Text passage
>>>

# Female Mad Scientist...Any help? > I'd be very grateful!



## Frankie's Girl (Aug 27, 2007)

I think crazy hair is a must. If you can find a white wig that is all poofy, that is the best, but anything that looks similar in other colors - even your own hair if you don't mind lots of hairspray and poofing it up. 

Goggles of some kind, and if you don't want to wear them on your face, strapped to the top of your head. Or large black framed "nerd" glasses - lots of places to find those and can remove the lenses even. 

A button down shirt of some kind and a bow tie. Can even use a comically large one (like for a clown costume). 

The doctor lab coat... I love the idea of splattering it with colors (not blood colors since you're wearing it at work and likely don't want to go gory). But could use green, blue, orange and yellow so it looks like you've gotten splattered with chemicals - but it could also be pretty doing lots of colors - sort of turning your lab coat into a wearable spin art piece? (obviously don't do this on a lab coat you want to wear every day. Could try using "washable" paint and adding some bleach to the wash to remove the colors after, but it might still be stained anyway)

<<<

Exercise requirements
Write out the part of the mad scientist costume reply that opens with the words containing "## Frankie's Girl" and closes with "the lenses even.".

Collected data

>>>

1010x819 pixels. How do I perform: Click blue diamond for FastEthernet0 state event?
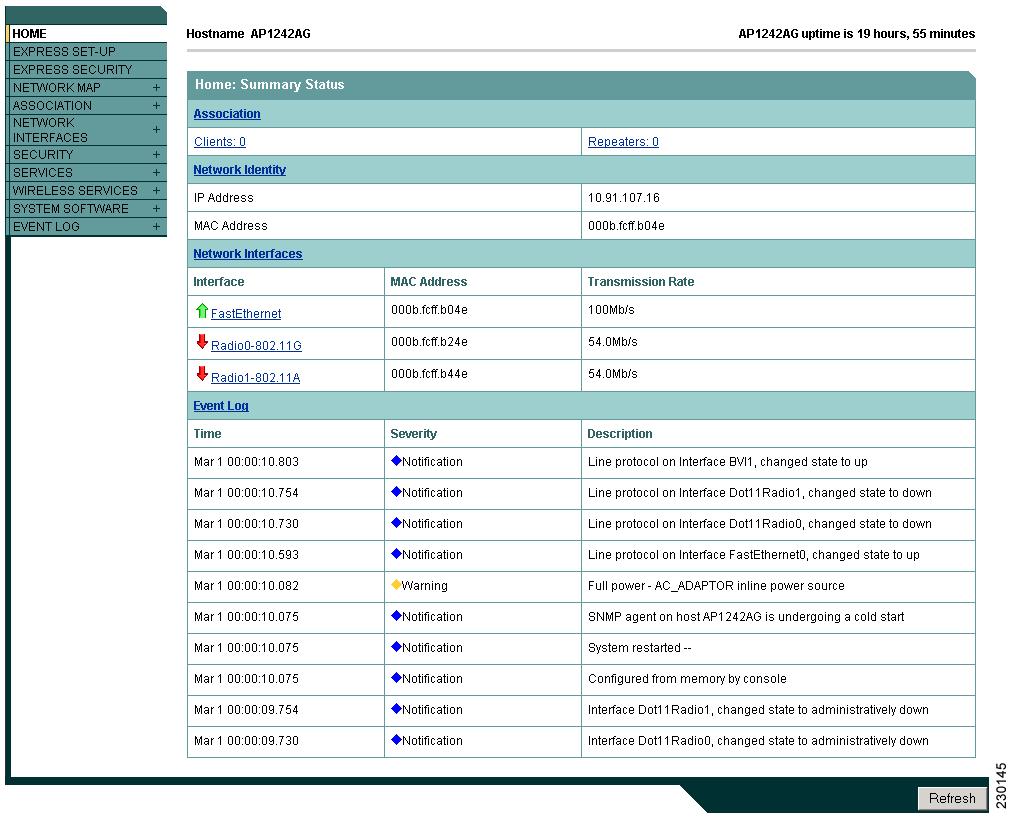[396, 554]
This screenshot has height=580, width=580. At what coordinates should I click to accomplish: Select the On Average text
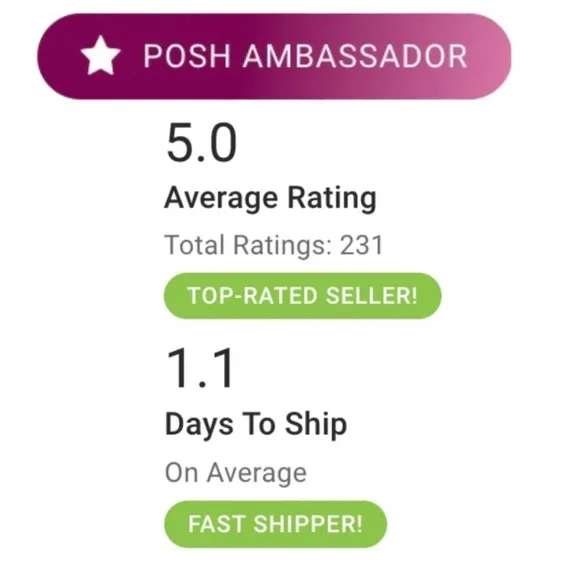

<<<

Response to the task
## Frankie's Girl (Aug 27, 2007)

I think crazy hair is a must. If you can find a white wig that is all poofy, that is the best, but anything that looks similar in other colors - even your own hair if you don't mind lots of hairspray and poofing it up. 

Goggles of some kind, and if you don't want to wear them on your face, strapped to the top of your head. Or large black framed "nerd" glasses - lots of places to find those and can remove the lenses even.